DIRECTIONS FOR THIS TASK
Everything below from the line with "793x476 pixels. At" through the line with "Given: Click callout 20 beside the dipstick" must be retyped exactly, except the pictures.

========

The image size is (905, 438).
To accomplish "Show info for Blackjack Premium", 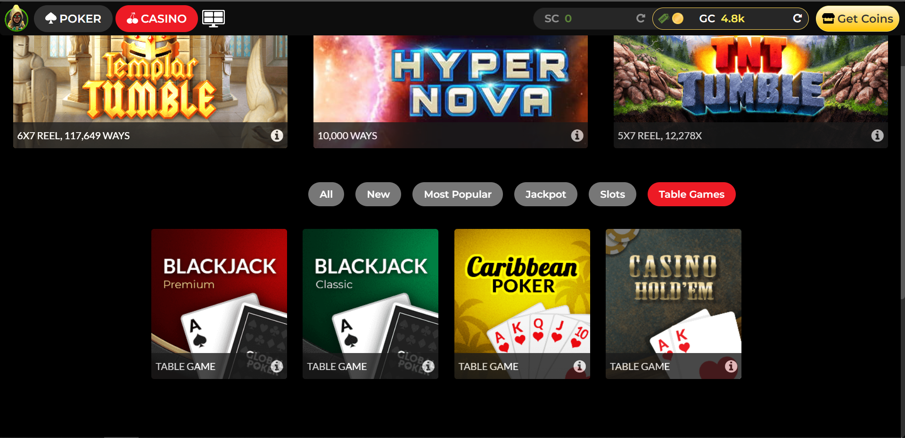I will 277,366.
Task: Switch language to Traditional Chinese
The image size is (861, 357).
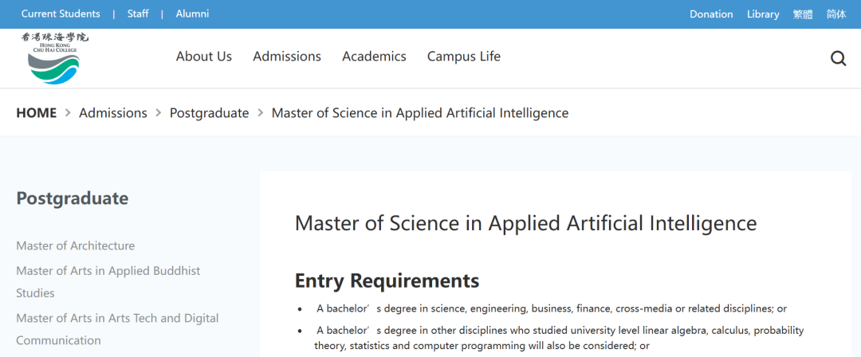Action: [x=803, y=14]
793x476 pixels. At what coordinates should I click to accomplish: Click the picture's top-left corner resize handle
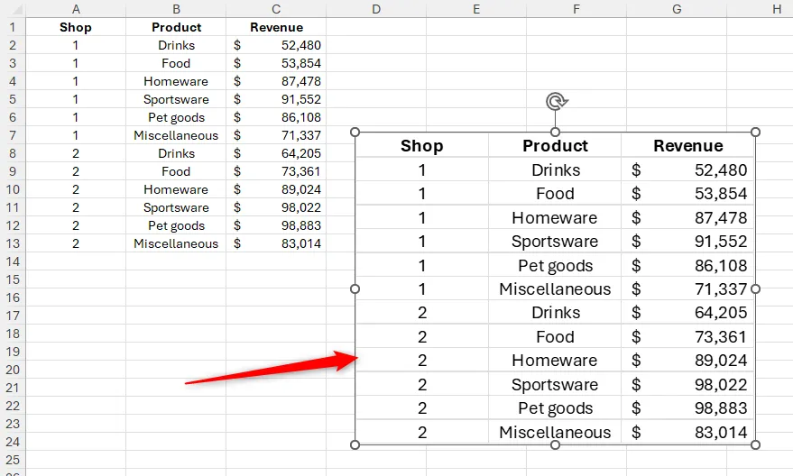point(355,133)
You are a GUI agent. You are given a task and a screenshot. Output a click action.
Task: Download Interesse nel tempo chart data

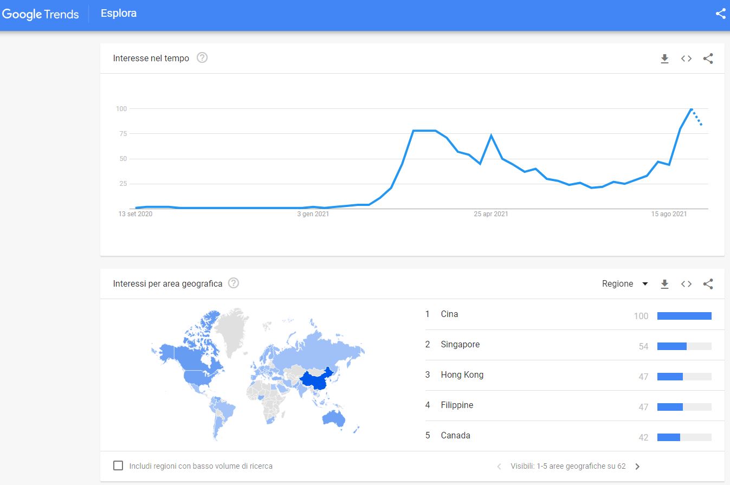pos(664,59)
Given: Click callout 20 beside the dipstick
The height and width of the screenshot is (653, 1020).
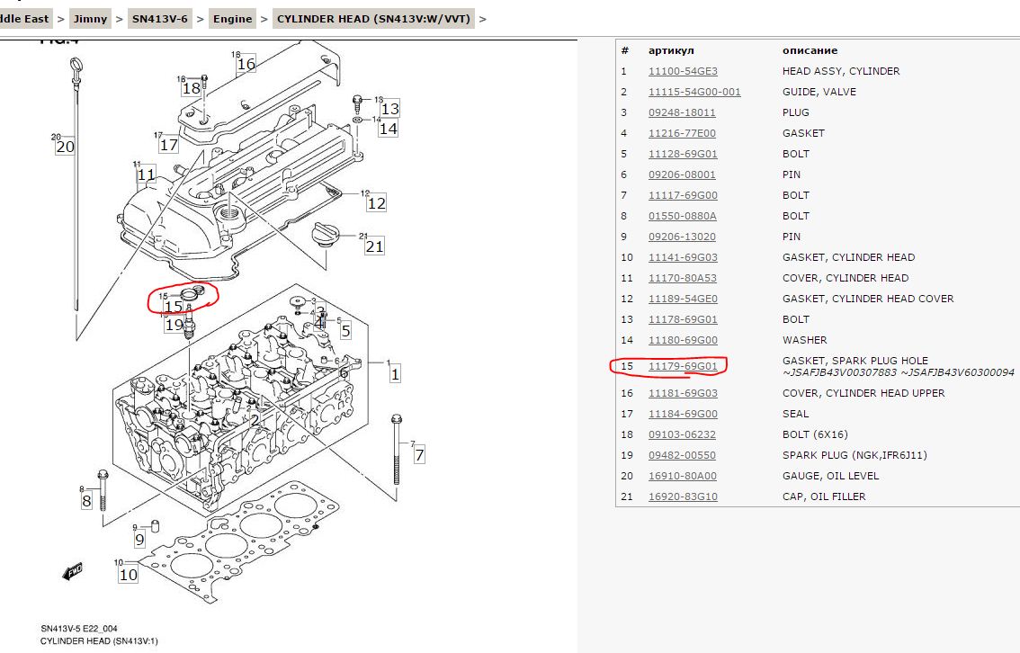Looking at the screenshot, I should tap(65, 148).
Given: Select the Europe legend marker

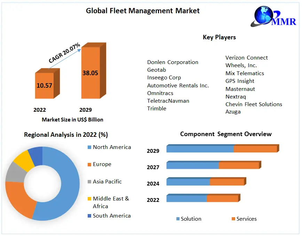Looking at the screenshot, I should point(89,164).
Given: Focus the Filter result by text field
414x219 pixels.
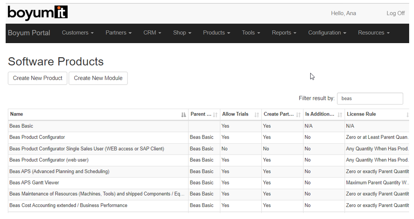Looking at the screenshot, I should coord(370,99).
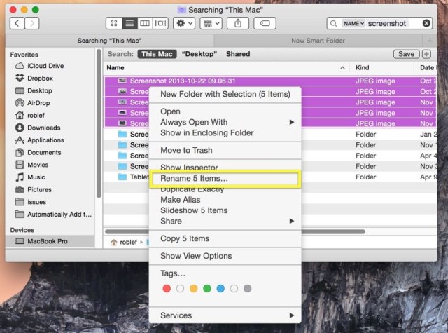Switch to icon view in toolbar
448x333 pixels.
tap(113, 23)
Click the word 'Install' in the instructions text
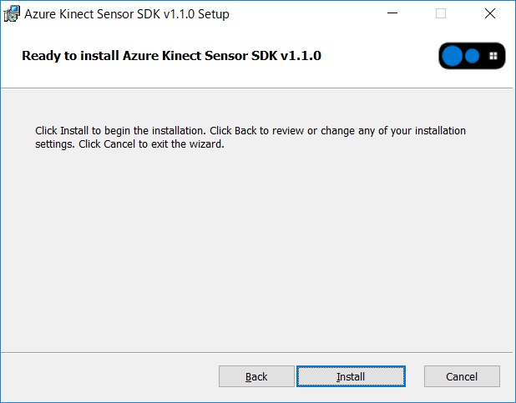516x403 pixels. click(74, 131)
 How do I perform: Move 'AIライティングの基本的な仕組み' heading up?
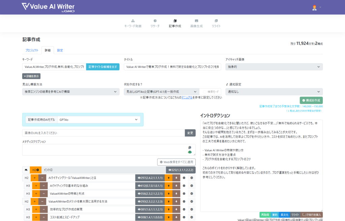tap(168, 186)

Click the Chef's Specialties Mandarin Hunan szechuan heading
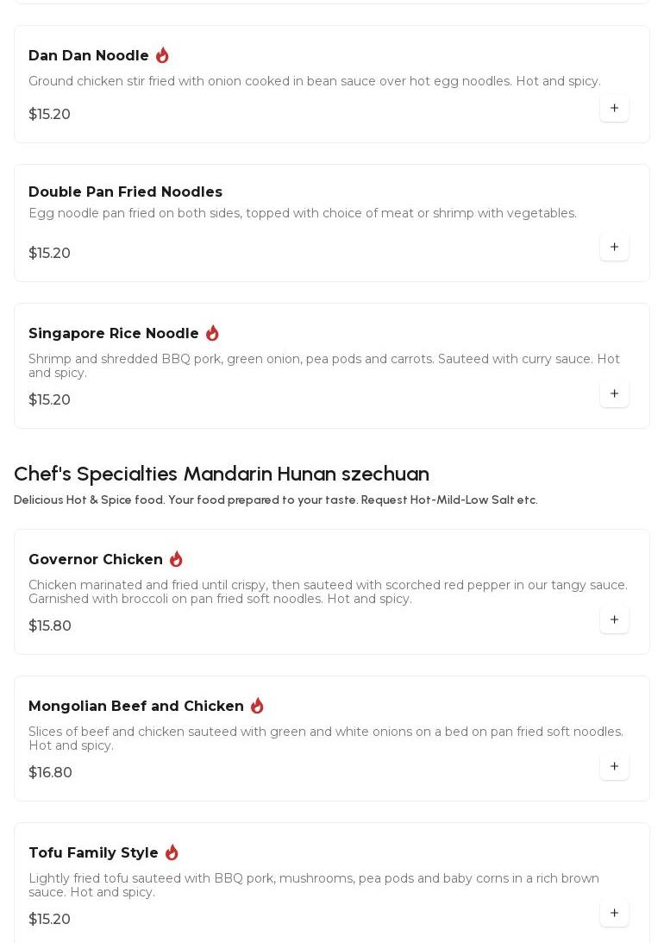(222, 474)
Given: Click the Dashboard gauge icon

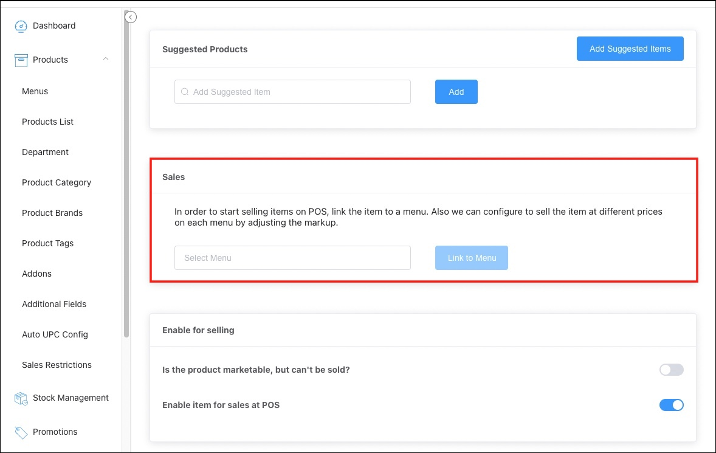Looking at the screenshot, I should [x=21, y=26].
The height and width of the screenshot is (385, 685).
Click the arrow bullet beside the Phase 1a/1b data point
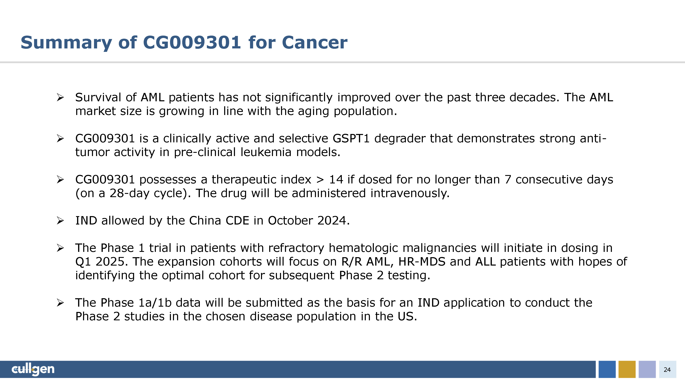tap(60, 303)
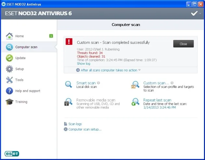This screenshot has height=160, width=205.
Task: Click the Repeat last scan icon
Action: click(x=135, y=102)
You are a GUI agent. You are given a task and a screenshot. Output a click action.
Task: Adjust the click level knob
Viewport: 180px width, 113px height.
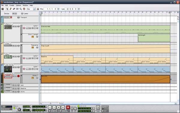[x=19, y=109]
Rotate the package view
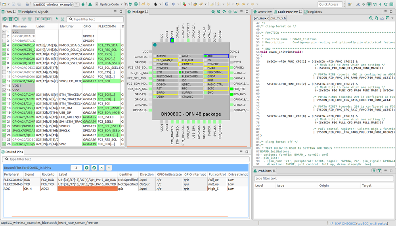This screenshot has width=396, height=226. (224, 12)
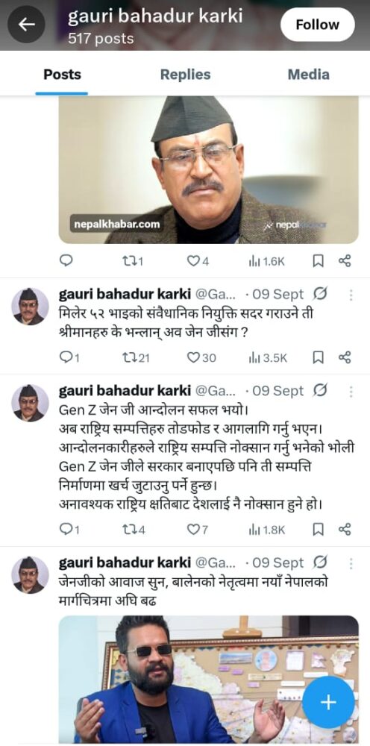
Task: Open the Media tab
Action: click(308, 75)
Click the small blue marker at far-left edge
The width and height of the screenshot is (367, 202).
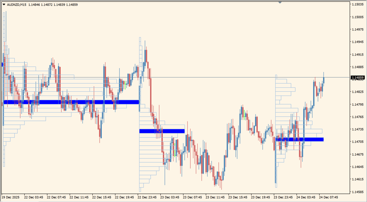pos(3,65)
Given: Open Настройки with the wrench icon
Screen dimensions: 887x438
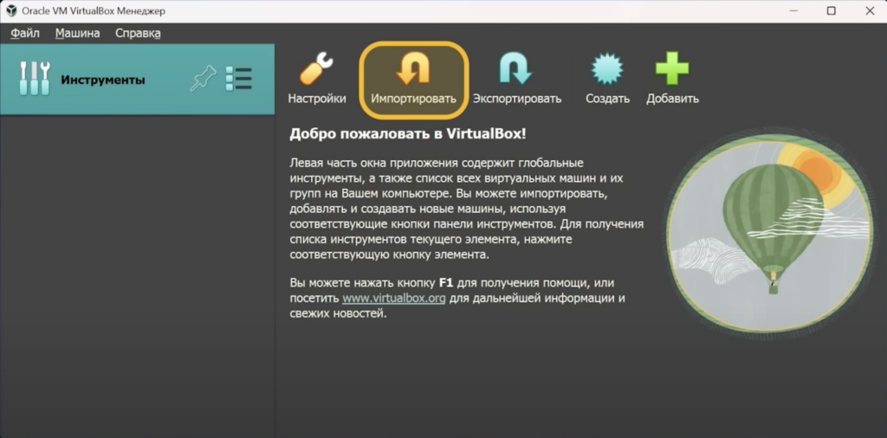Looking at the screenshot, I should [317, 69].
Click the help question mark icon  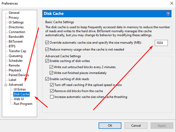pyautogui.click(x=168, y=14)

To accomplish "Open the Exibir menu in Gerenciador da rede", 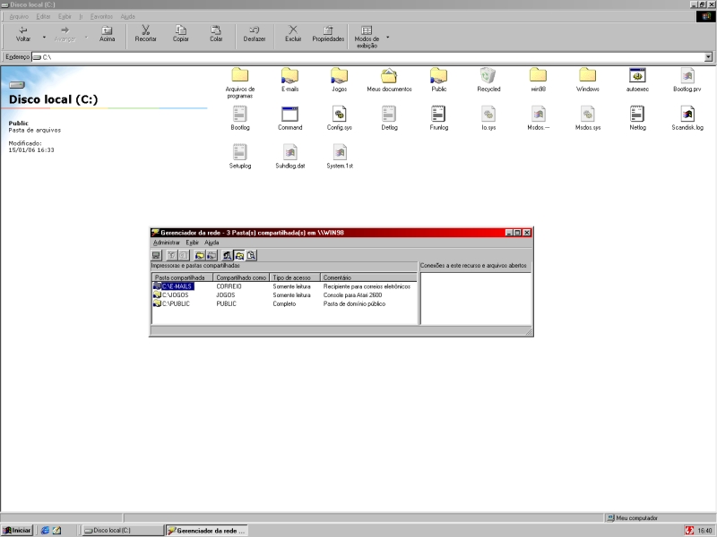I will point(192,243).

========

REPLY TO THE TASK
793x476 pixels. At what coordinates should I click to accomplish: Click the picture's top-left corner resize handle
point(355,133)
You are a GUI agent. You are given a task and a screenshot. Output a click action.
Task: Download Interesse nel tempo chart data

pos(664,59)
Given: Click callout 20 beside the dipstick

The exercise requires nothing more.